Beirut - Last week Ya Libnan reported that general Aoun declared that Hezbollah is his closest ally. Yesterday he made it official. Aoun and Sayyed Hassan Nasrallah, Hezbollah Secretary General met to ink their agreement.
MP Michel Aoun, leader of the Free Patriotic Movement met Monday afternoon, with the Hezbollah leader. After the meeting the two leaders met with the press in a joint appearance and issued a joint statement of understanding which covered the following issues:
2- Democracy by consensus
3- Election law
5- Missing during war
6- Lebanese in Israel
8- Lebanese Syrian relationship
9- Lebanese Palestinian relationship
10- Protection of Lebanese sovereignty and independence
They named the agreement "paper of understanding". The agreement was read by Hezbollah politburo member Ghaleb Abu Zeinab and FPM member Gebran Bassil.
Aoun and Nasrallah were on opposing ends. Aoun was a main proponent of anti-Syrian protests in the wake of former Premier Rafik Hariri's assassination last February. His organization supported the Cedar Revolution of March 14 while Nasrallah organized the pro-Syrian demonstration of March 8.
But Aoun broke with other anti-Syrian groups and charted his own middle-of-the-road course with Syria and with its allies in Lebanon. Nasrallah, meanwhile, broke an old alliance with anti-Syrian politician Walid Jumblatt, and with other partners in the coalition.
Aoun, a former army commander was driven into exile in 1991, is aiming for the presidency and needs all the support he can get.

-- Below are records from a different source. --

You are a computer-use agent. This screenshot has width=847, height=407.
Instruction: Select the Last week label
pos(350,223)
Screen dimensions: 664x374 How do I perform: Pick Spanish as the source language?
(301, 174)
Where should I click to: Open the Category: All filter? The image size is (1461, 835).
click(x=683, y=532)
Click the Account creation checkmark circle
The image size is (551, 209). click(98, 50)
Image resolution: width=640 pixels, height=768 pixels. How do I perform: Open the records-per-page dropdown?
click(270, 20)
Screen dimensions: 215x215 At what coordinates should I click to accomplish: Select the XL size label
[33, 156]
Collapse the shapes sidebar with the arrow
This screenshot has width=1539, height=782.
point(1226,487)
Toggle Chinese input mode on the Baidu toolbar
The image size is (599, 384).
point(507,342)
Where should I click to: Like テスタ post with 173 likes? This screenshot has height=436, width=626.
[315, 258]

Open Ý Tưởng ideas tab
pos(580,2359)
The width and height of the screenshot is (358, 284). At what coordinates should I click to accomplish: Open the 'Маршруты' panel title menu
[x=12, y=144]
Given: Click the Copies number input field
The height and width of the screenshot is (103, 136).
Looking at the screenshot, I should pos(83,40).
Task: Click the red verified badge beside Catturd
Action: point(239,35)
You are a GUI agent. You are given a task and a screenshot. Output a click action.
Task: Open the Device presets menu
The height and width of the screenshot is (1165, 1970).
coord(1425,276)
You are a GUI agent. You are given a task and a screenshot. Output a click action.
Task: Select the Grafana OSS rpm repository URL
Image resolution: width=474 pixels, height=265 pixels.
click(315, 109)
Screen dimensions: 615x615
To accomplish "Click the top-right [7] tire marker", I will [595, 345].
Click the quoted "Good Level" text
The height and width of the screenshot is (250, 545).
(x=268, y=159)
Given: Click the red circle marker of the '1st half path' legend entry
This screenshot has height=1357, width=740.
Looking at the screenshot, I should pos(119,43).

Nasrallah, whose guerrillas are under international pressure to disarm, also needs support. His guerrillas, armed with thousands of rockets, fought Israeli forces until their withdrawal from south Lebanon in 2000 and continue to clash occasionally with Israel.
The agreement included unprecedented initiatives from Hezbollah to solve two of the most sensitive issues facing Lebanon: Lebanese-Syrian relations and the return of Lebanese detainees in Syrian jails and South Lebanese Army members that still live in Israel.
"The presence of Lebanese in Lebanon is better than their presence in the enemy's territory; therefore the solution to the Lebanese people present in Israel requires efforts to bring them back, taking into consideration the social circumstances that cover the issue," the statement said.
The statement also gave strong FPM support regarding Hezbollah's arms.
"Hezbollah's arms fall within two frameworks: the first is the justification of its presence, which are nationally acknowledged; and the second is the defining circumstances that lead to invalidating the reasons and justifications for its continuous presence," it said.
The Shiite-Christian embrace, which Nasrallah and Aoun repeatedly insisted was "not a political alliance or front against other parties, but rather a political rapprochement," was held at Mar Mikhail Church, located a few blocks from Hezbollah's headquarters in Beirut's southern suburbs.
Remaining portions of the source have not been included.